This isn't the latest-and-greatest planter; but it's mostly functional.  Pressure wash it to get the grime off of it for easier inspection.    Grease for all the parts that spin, chain inspection, replace a couple of belts for $12.50 each and order a couple of bin lids (I'm guessing they blew off at some point ) and then put a little bit of feed into it, and roll it back and forth on the concrete pad, watching the seeds fall.

Seed corn sells for $4/lb, and if this thing doesn't work correctly it'll waste hundreds of dollars, so this is actually a pretty important activity.  Worth spending half a day to get it right.  I notice that the corn meters (the part that actually grabs each seed) isn't as accurate as it could be.  So off to the manual I go for the cleaning and tuning instructions.

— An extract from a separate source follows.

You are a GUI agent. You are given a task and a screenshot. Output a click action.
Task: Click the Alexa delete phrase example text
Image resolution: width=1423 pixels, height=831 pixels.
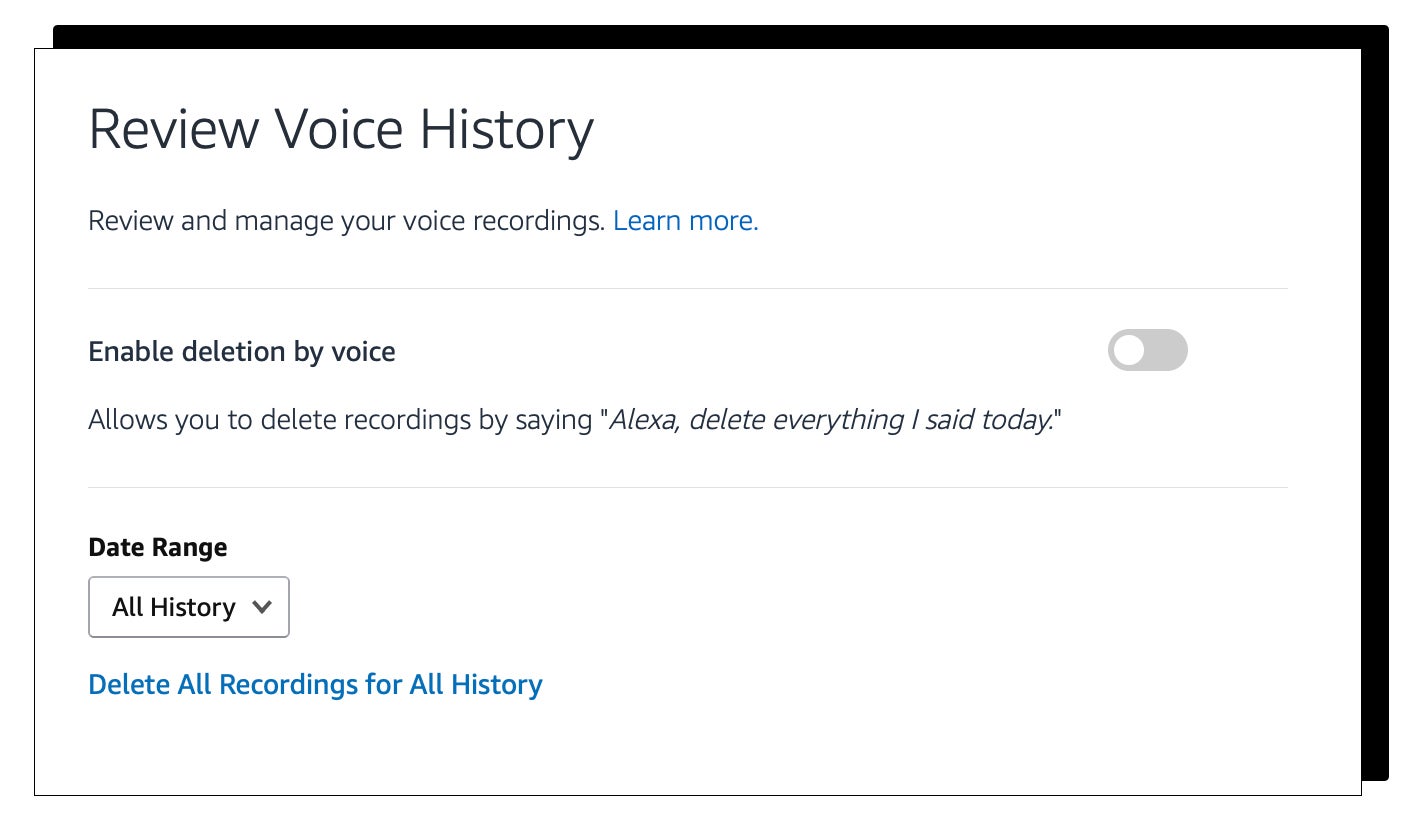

The bins are fiberglass, and I'm getting itchy working around them.  I make a note that I need to paint them to keep the fibres in place, and I'll probably need to replace one of them.  I keep a list of maintenance for each piece of equipment, and that's a rainy day activity.  I'll order the parts so that I can do the repair as time allows.  

This particular planter is set up for dry fertilizer (the two larger bins on the tractor side). I'll skip that for now; I've put lots of manure tea from the manure lagoon on the land I'm planting, and I think it'll be good for this planting.

This JD 7000 can plant beans (soybean and edible), corn, probably pumpkin (although it's not listed, the seeds are the right size and shape and a lot of people are still using it.  More modern variants of seeders can be amazingly large.
It's the same basic unit; each row gets its own planter, there's just quite a few more rows.  With that sort of setup you can plant an acre in a few minutes, and they do.  With a four-row planter you're probably talking about 30 minutes per acre at roughly 30,000 corn plants per acre population.

1 comment:

  1. Hey Bruce, I have that exact same planter (as do 2 of my neighbors). It is still in service, parts are readily available etc. If you have any questions, feel free to ask. It is a reliable machine when tuned up correctly. Good price you got there too !!!